OE and ME are not the same and neither are they consistent given that at this time the language was evolving from Anglo-Norman

MystyrMystyry
07-21-2011, 12:45 AM
Spelling wasn't fixed during ME - even Shakespeare spelt his name four different ways, and my Oxford Complete makes no mention of these two variants - what was your source?

Sorry to hear about you sikely conduscion

Delta40
07-21-2011, 05:03 AM
Canterbury Tales

MystyrMystyry
07-21-2011, 05:43 AM
Right - then vilainyes modern equivalent is villainy, not villains apparently, and battile seems to be a pure Chaucerism (that is, predominant use in writing)

Learn something new (and old) every day...

:)

Delta40
07-21-2011, 05:57 AM
Edited.

Delta40
07-21-2011, 08:16 PM
I'm bumping this because Jeez it took some work to compose and I would like more feedback (hope nobody minds :-)

Jerrybaldy
07-21-2011, 08:29 PM
feedback is feedback.
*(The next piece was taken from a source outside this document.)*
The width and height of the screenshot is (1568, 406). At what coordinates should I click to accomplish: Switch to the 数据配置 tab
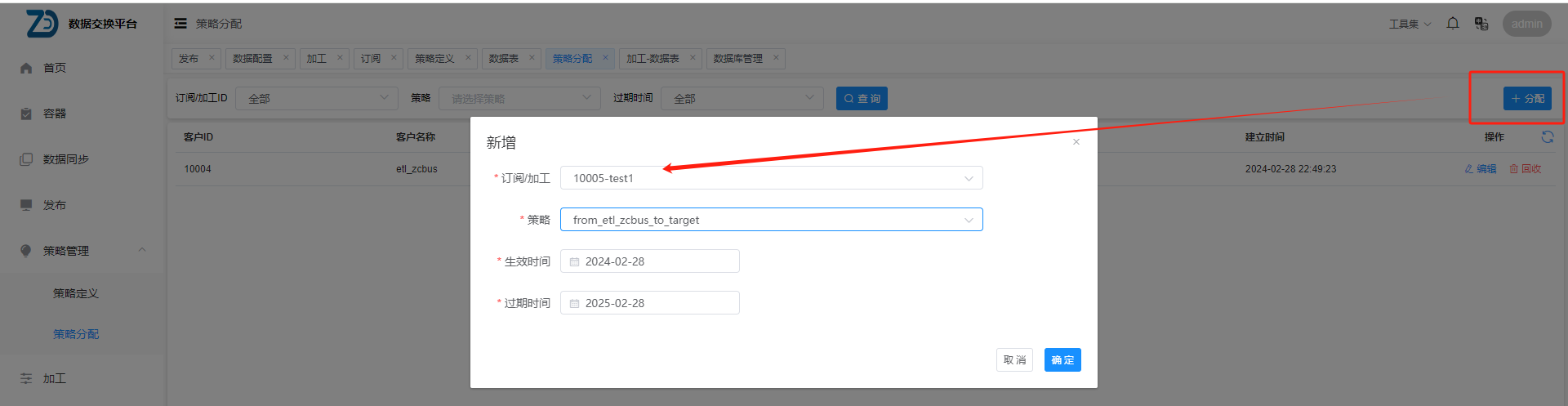(x=252, y=59)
I am not a fan of historical or olde english (or scottish) I love to read what I can relate to, your recent posting with the head in the oven I thought was amazing but this reads like home work. I canne relate.

Twota
07-21-2011, 08:29 PM
hmmmmmmm :D it took me quite a while to approach the fully understanding, but now that I understand it, i really like it and i can feel the distress for sure. And i really like the desperation and love in : As he weeps and wilts, I pray for his deliverance,
yet still he grapples with his baneful ghost.

may be you 'll get famous before me after all :D

Delta40
07-21-2011, 08:31 PM
lol. You make me laugh Twota. Your posts always seem to be bouncy and upbeat. Thanks for taking the time to read the poem.

hillwalker
07-22-2011, 09:07 AM
I love the term 'stormstruck hour' - but struggled to understand why you needed to include the narrator as a character in the poem.

Given that we hear the soldier's torment through his own words I found the nursemaid (or wife?) at his side rather a distraction. It read like 2 separate poems jigsawed together - giving a two-way conversation where both speak to the reader but neither communicate with each other.

H

PrinceMyshkin
07-22-2011, 09:22 AM
I on the contrary (cf Hil, above) did like the juxtaposition of the two speakers, albeit I didn't fully understand their relationship. I commend the energy in this. You have the ability to enter fully into other ages, characters and states of mind.

(I'd replace "lays" in the penultimate line with lies)

Delta40
07-22-2011, 10:21 AM
Thanks Hill and Prince

I don't see anyone else posting poetry in Middle English on Lit-Net. In the past I have read the confusion from members when I post entirely in ME and the necessity of providing a translation underneath such a work is absolutely, without doubt a devaluation of my effort - rather like having to explain what a poem is about to people who don't understand - or a dumbed down version. I'm not going to do that again. I wrote in these two voices because I wanted to, felt it was appropriate and I like a challenge. I enjoyed writing this poem very much.